Una “donazione”, come ex voto, in segno di profonda devozione verso Sant’Antonio da Padova, Protettore di Poggioreale.
Ad effettuarla é stata la famiglia di Calogero Cangelosi , con i figli e i nipoti tutti.
La donazione in questione é il “Fercolo” (“vara in dialetto”) utilizzato per decorare e abbellire la statua di Sant’Antonio da Padova, collocata nella Cappella del nuovo centro abitato di Poggioreale.
La promessa della donazione del “fercolo” da parte della famiglia Cangelosi é partita ad ottobre del 2019.

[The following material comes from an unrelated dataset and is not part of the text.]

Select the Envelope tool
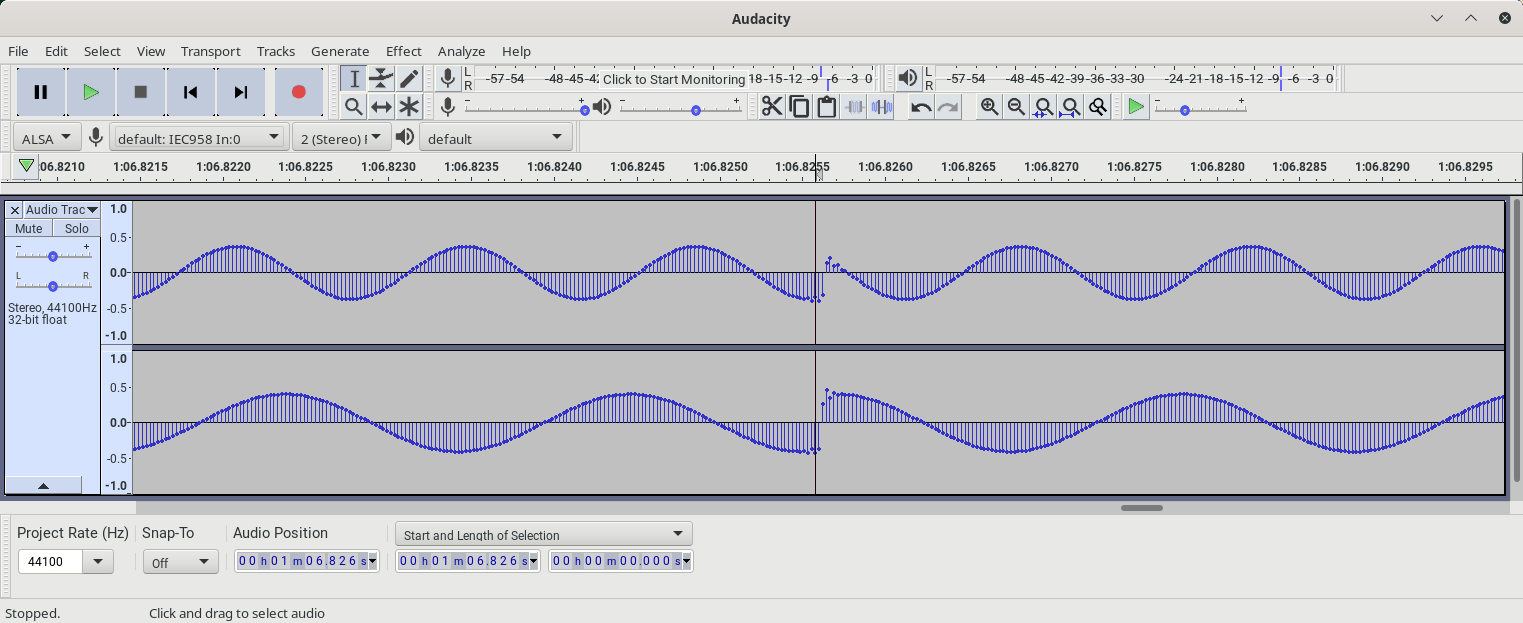The height and width of the screenshot is (623, 1523). 381,77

In quella data Girolamo Cangelosi (figlio di Calogero), allora sindaco di Poggioreale, ha subito un gravissimo incidente stradale mentre viaggiava sull’autostrada A1 tra Colleferro ed Anagni.

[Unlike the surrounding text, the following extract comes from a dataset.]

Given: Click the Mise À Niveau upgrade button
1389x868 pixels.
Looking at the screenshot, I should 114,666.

Un incidente che lo costrinsi a restare ricoverato in ospedale per un anno.
E per un anno, a Poggioreale, si sono susseguite le “incessanti e toccanti preghiere” rivolte a Sant’Antonio da Padova per avere una pronta guarigione di Girolamo Cangelosi.
A realizzare il prezioso ”fercolo” è stato Roberto Di Miceli (originario di Cianciana) nel suo laboratorio di Palermo. Una preparazione e lavorazione durata otto mesi.
La “prima uscita ufficiale” del fercolo si é avuta lo scorso 10 giugno, in occasione della celebrazione della “Tredicina” di S. Antonio nella Poggioreale Storica.
A benedire la “vara” é stato il vescovo della diocesi di Mazara del Vallo Angelo Giurdanella.
Nella foto: il fercolo di S.Antonio con Girolamo Cangelosi, Roberto Di Miceli, Mario Palermo.